DATA TO EXAMINE START

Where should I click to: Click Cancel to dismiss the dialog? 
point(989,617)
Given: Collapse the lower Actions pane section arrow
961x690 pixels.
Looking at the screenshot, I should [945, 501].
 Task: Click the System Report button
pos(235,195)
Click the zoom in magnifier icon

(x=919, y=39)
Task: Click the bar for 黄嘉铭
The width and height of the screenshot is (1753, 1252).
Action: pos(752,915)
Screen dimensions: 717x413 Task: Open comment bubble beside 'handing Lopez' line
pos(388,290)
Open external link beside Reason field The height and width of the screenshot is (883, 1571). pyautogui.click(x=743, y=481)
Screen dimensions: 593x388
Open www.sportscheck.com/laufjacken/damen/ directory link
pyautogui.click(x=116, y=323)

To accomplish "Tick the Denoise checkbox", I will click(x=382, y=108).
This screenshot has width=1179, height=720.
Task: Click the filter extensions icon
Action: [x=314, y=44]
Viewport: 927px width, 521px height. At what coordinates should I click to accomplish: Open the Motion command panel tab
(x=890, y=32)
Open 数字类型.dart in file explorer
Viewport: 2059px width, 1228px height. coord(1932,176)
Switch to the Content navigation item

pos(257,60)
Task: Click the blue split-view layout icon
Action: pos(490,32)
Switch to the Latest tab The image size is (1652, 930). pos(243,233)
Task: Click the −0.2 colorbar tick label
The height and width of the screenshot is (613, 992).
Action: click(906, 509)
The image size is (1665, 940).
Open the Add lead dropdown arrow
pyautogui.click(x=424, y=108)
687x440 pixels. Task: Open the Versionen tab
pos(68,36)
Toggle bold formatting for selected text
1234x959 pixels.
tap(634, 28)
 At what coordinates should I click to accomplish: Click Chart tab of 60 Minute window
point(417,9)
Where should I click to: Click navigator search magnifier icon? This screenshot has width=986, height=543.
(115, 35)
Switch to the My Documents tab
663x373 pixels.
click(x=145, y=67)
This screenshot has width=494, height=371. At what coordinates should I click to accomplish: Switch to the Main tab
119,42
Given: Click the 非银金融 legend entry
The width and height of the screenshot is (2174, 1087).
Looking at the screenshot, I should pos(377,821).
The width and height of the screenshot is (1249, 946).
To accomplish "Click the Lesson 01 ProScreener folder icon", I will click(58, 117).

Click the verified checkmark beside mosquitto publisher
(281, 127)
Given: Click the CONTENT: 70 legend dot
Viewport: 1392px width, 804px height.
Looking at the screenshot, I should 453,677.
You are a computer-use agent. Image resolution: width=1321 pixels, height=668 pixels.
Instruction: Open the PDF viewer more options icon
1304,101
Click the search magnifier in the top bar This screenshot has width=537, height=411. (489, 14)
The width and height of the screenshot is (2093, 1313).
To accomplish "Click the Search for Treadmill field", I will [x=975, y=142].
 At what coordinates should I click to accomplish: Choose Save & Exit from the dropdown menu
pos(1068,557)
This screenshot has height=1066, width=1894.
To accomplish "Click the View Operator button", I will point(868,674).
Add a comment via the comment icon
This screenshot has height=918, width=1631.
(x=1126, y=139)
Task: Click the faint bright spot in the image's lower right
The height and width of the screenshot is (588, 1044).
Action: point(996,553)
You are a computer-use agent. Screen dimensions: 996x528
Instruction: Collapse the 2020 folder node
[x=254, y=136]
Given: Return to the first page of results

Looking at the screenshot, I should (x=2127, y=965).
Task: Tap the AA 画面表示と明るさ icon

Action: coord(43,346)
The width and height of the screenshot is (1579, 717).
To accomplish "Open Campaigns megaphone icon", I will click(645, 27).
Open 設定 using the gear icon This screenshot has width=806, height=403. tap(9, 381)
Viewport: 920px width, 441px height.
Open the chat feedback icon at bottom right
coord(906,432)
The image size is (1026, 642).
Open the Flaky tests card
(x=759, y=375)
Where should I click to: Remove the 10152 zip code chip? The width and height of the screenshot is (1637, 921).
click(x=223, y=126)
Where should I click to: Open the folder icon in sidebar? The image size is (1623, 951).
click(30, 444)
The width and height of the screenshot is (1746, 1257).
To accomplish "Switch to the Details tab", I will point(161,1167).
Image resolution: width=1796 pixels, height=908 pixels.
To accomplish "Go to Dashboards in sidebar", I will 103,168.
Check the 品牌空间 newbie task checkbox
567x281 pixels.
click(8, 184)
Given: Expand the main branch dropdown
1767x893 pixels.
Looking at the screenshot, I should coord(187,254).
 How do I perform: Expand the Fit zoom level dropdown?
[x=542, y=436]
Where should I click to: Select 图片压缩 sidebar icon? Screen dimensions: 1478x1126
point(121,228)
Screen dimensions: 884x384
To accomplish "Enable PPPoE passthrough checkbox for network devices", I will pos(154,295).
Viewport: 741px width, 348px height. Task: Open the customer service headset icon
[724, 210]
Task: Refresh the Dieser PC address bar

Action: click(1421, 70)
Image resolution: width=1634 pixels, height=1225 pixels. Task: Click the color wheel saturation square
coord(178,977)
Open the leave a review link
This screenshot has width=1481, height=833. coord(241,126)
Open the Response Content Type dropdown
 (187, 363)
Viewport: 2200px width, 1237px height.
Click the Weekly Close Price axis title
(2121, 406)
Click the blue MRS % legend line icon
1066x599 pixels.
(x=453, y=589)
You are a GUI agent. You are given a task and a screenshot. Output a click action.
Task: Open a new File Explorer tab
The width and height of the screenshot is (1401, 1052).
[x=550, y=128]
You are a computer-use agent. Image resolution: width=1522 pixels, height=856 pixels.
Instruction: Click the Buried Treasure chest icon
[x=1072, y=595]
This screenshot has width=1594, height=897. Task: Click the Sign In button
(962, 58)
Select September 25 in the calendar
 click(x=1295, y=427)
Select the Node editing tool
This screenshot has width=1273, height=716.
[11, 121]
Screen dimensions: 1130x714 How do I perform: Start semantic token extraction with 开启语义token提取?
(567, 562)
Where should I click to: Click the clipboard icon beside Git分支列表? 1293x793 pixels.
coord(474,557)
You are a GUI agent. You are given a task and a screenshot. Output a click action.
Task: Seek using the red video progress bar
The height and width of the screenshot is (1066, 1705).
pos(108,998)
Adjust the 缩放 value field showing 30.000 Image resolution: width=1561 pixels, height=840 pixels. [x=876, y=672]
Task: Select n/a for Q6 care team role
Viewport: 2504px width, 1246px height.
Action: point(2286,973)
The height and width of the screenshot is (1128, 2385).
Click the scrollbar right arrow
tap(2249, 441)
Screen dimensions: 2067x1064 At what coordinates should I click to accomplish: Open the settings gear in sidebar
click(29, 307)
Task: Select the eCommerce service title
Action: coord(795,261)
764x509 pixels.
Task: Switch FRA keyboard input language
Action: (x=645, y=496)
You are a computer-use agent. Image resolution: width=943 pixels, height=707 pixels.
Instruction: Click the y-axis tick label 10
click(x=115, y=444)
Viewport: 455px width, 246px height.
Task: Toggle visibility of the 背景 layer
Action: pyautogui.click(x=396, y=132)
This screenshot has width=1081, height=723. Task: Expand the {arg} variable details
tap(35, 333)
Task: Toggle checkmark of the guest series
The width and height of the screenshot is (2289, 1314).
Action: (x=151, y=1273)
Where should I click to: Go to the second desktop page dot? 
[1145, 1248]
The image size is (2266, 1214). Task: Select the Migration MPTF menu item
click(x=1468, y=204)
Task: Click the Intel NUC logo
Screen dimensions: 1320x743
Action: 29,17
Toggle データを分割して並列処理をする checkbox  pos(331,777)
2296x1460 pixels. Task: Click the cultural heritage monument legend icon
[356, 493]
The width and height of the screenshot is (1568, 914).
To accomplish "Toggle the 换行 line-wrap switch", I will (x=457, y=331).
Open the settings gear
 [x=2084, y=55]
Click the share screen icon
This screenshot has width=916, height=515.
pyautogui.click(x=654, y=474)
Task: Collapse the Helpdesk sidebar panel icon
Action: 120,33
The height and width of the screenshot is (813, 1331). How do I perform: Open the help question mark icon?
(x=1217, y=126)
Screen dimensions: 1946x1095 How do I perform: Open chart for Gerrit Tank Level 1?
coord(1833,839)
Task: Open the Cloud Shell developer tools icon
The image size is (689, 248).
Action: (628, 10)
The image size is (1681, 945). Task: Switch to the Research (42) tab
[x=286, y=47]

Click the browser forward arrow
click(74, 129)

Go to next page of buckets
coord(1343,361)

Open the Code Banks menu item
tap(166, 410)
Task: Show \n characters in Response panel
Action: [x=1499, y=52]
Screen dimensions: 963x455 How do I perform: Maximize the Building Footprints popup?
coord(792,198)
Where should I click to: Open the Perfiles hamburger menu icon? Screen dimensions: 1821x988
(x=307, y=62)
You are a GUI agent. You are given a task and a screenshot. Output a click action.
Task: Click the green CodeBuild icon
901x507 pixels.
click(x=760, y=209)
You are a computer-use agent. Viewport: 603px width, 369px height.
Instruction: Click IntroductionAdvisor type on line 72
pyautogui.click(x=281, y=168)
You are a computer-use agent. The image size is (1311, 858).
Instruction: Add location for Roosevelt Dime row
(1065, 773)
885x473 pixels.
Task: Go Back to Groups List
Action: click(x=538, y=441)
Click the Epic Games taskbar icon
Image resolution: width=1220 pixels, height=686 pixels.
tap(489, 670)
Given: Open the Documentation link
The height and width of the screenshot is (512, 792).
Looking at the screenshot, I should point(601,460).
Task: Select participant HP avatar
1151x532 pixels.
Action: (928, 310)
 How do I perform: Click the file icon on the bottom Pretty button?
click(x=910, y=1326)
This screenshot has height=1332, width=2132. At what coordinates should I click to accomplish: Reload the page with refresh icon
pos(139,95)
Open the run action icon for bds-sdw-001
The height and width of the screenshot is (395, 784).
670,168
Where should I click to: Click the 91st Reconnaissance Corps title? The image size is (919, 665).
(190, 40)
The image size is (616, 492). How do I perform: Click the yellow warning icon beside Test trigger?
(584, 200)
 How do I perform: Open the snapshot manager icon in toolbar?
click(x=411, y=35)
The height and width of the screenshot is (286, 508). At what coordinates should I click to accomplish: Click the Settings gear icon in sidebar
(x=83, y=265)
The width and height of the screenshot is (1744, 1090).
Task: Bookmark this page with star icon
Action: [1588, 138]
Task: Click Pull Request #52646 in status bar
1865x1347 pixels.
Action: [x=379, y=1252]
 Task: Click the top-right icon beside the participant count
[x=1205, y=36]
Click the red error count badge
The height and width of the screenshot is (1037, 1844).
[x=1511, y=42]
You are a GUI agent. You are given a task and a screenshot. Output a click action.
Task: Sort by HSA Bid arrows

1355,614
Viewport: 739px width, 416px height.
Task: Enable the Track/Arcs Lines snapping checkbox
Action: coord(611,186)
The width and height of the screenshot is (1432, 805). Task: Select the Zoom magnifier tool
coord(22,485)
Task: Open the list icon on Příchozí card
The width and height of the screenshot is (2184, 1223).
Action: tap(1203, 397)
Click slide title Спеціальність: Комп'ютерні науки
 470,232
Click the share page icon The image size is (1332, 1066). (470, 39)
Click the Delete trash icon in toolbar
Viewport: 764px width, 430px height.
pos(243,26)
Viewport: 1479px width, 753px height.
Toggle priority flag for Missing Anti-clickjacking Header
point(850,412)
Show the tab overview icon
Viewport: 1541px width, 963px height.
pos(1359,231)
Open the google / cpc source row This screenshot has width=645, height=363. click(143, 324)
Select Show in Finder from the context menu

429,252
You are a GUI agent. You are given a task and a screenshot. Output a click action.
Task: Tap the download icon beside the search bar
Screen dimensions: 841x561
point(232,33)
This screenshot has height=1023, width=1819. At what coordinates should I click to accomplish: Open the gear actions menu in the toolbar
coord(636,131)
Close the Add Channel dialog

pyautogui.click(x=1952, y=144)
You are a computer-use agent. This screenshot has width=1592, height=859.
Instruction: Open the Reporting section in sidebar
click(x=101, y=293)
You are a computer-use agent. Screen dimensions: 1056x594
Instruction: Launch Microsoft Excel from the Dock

DATA TO EXAMINE END

DESCRIPTION OF THE TASK ->
Whatever else the listing above holds, retype exactly only the lines from the one containing "901x507 pixels." to the one containing "Open the run action icon for bds-sdw-001", both ends kept.

EXPECTED ANSWER ->
901x507 pixels.
click(x=760, y=209)
You are a computer-use agent. Viewport: 603px width, 369px height.
Instruction: Click IntroductionAdvisor type on line 72
pyautogui.click(x=281, y=168)
You are a computer-use agent. The image size is (1311, 858).
Instruction: Add location for Roosevelt Dime row
(1065, 773)
885x473 pixels.
Task: Go Back to Groups List
Action: click(x=538, y=441)
Click the Epic Games taskbar icon
Image resolution: width=1220 pixels, height=686 pixels.
tap(489, 670)
Given: Open the Documentation link
The height and width of the screenshot is (512, 792).
Looking at the screenshot, I should point(601,460).
Task: Select participant HP avatar
1151x532 pixels.
Action: (928, 310)
 How do I perform: Click the file icon on the bottom Pretty button?
click(x=910, y=1326)
This screenshot has height=1332, width=2132. At what coordinates should I click to accomplish: Reload the page with refresh icon
pos(139,95)
Open the run action icon for bds-sdw-001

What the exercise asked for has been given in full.